Position data for words and items:
________
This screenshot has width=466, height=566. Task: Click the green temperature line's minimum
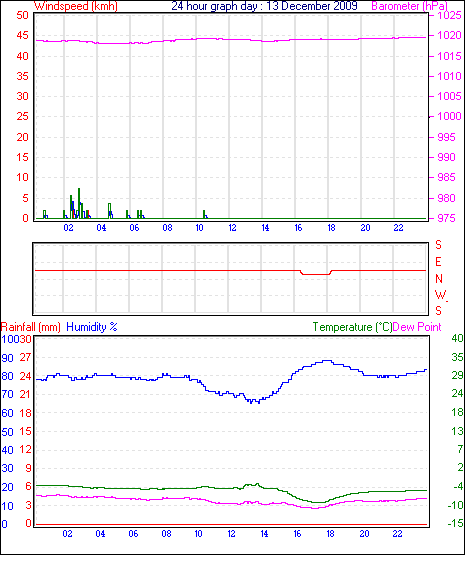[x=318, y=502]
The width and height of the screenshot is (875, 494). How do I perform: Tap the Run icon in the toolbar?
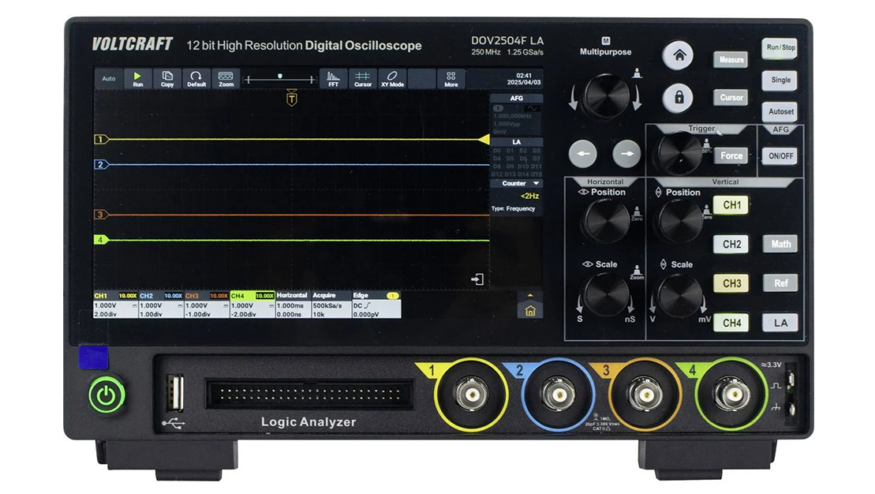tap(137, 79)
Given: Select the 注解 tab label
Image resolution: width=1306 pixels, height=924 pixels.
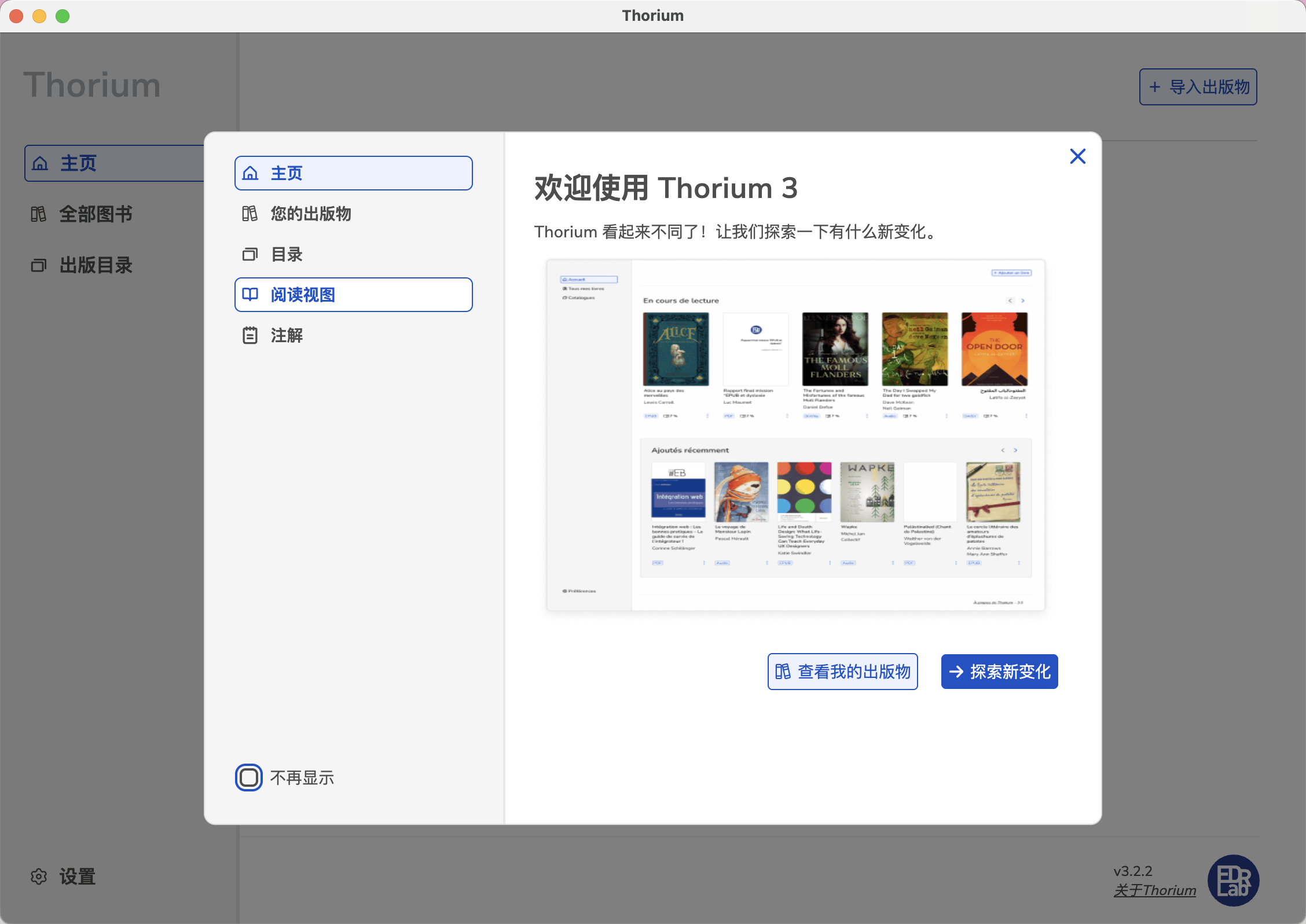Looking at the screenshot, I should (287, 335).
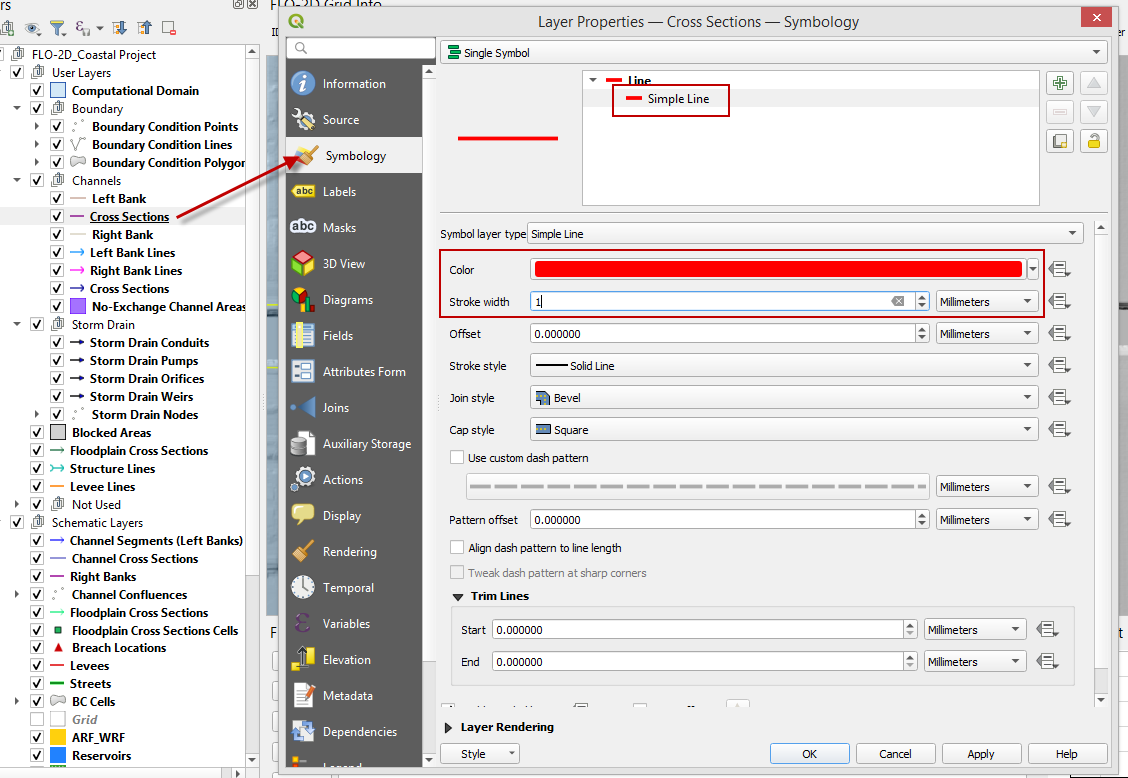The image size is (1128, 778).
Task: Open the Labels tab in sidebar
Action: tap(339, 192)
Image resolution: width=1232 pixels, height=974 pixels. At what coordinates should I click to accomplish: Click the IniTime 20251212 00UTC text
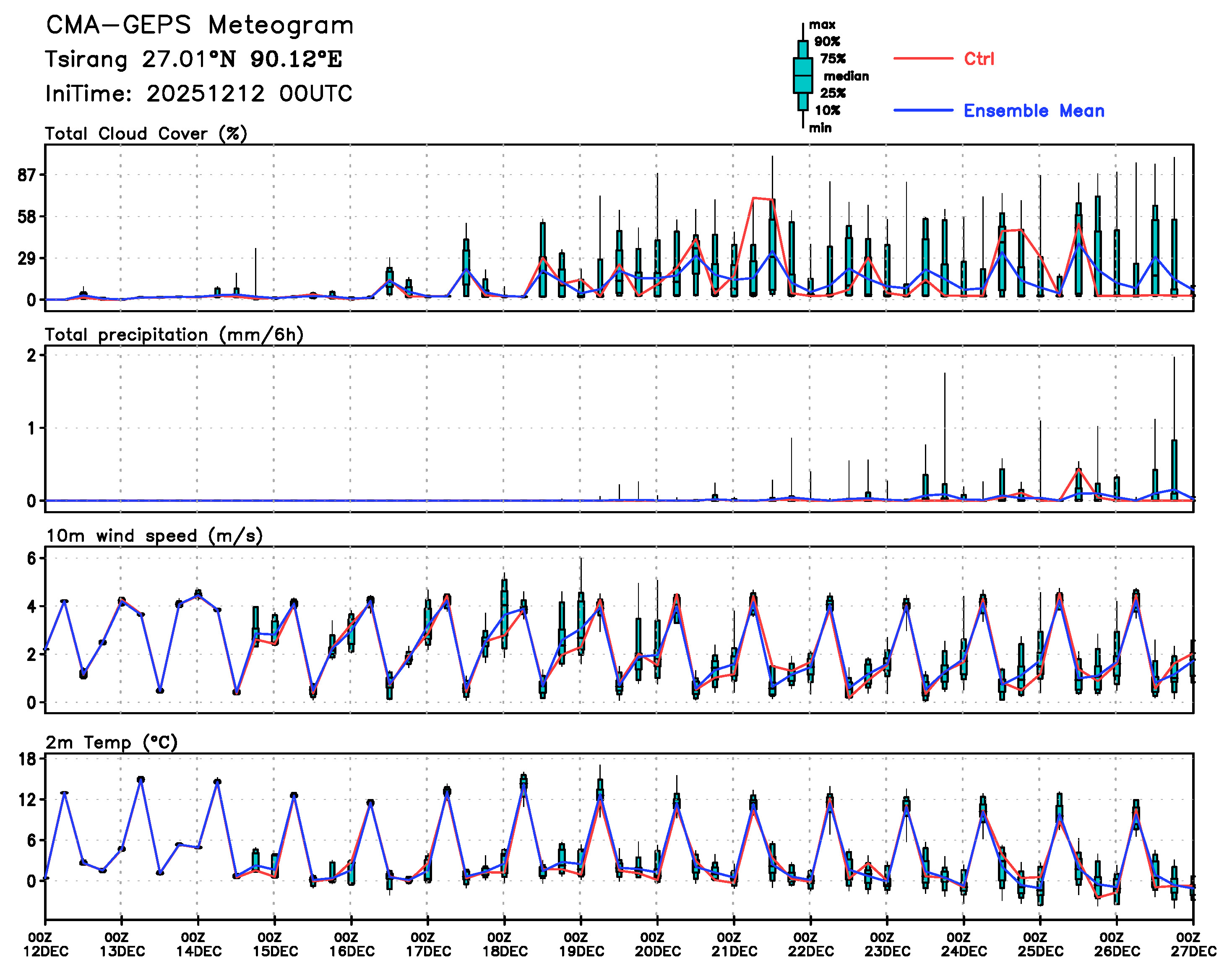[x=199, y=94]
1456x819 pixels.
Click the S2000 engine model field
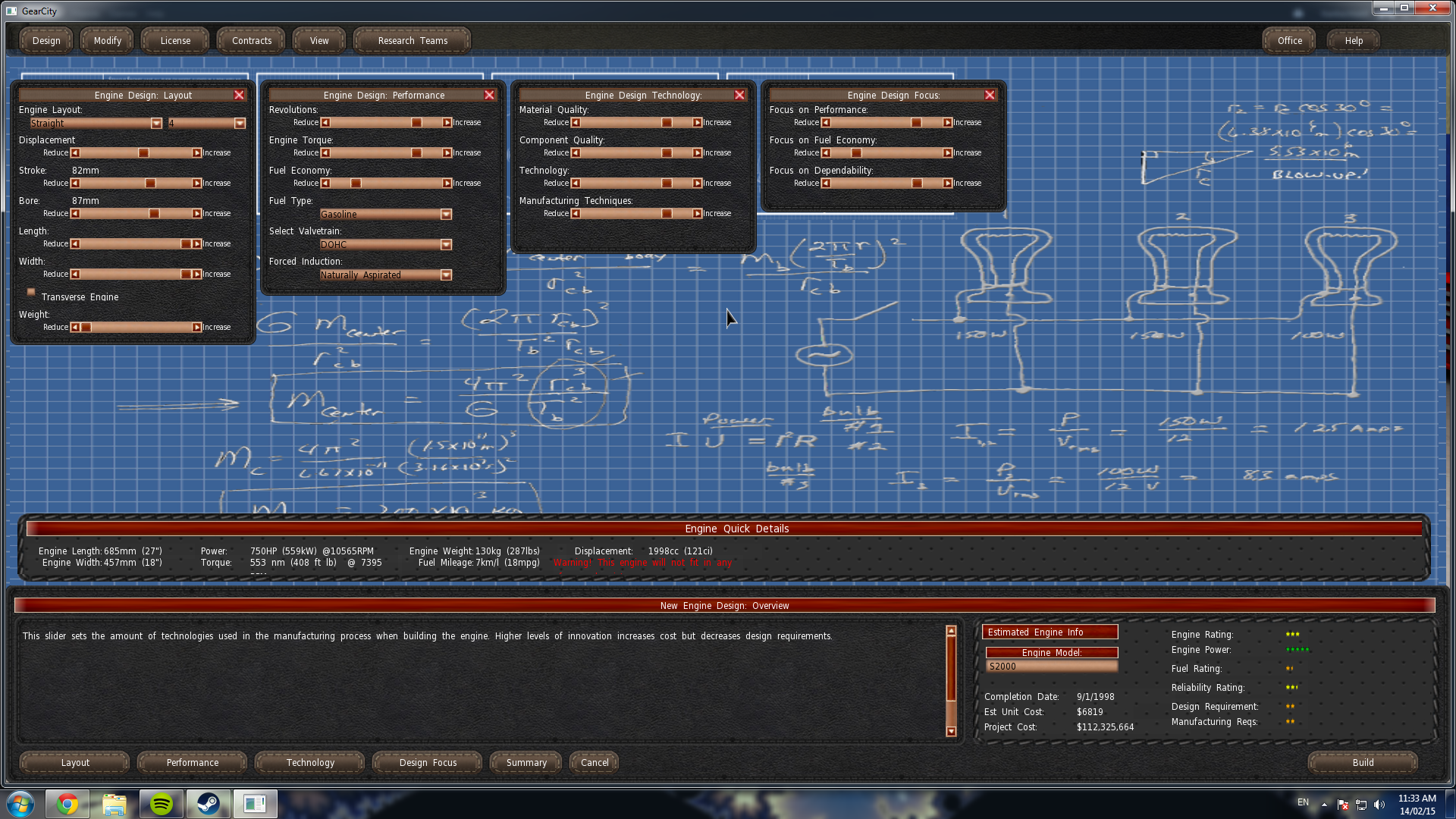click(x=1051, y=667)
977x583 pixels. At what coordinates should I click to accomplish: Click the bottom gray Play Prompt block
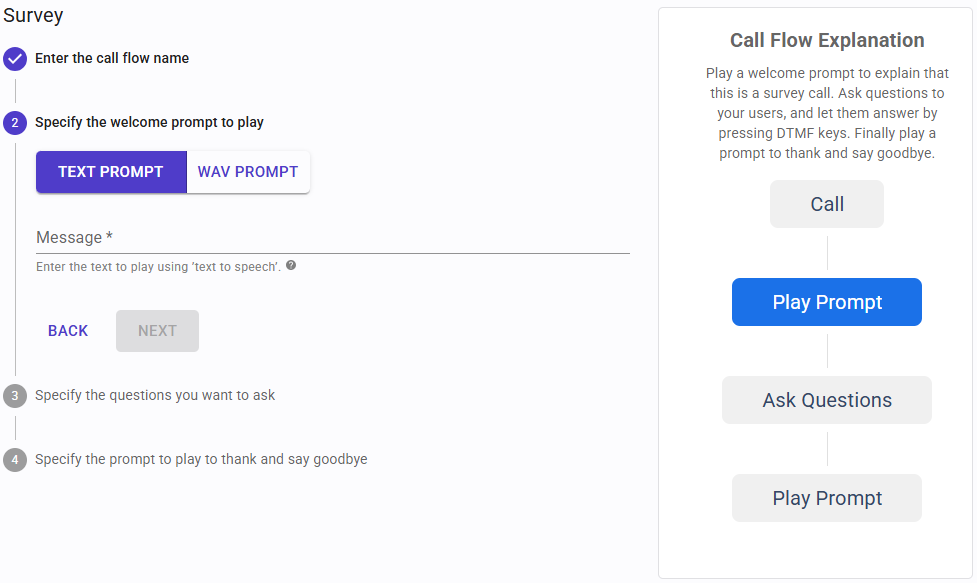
________
**Directive**
Recast all of the rows above as a Markdown table with two columns, Number and Line, giving each line of text its own number and leaving out blank lines. Omit the pictures from the table.

**Complete response**
| Number | Line |
|---|---|
| 1 | This screenshot has width=466, height=566. Task: Click the green temperature line's minimum |
| 2 | [x=318, y=502] |
| 3 | The width and height of the screenshot is (875, 494). How do I perform: Tap the Run icon in the toolbar? |
| 4 | tap(137, 79) |
| 5 | Given: Select the 注解 tab label |
| 6 | Image resolution: width=1306 pixels, height=924 pixels. |
| 7 | Looking at the screenshot, I should (287, 335). |
| 8 | The image size is (1128, 778). |
| 9 | Task: Open the Labels tab in sidebar |
| 10 | Action: tap(339, 192) |
| 11 | Image resolution: width=1232 pixels, height=974 pixels. At what coordinates should I click to accomplish: Click the IniTime 20251212 00UTC text |
| 12 | [x=199, y=94] |
| 13 | 1456x819 pixels. |
| 14 | Click the S2000 engine model field |
| 15 | click(x=1051, y=667) |
| 16 | 977x583 pixels. At what coordinates should I click to accomplish: Click the bottom gray Play Prompt block |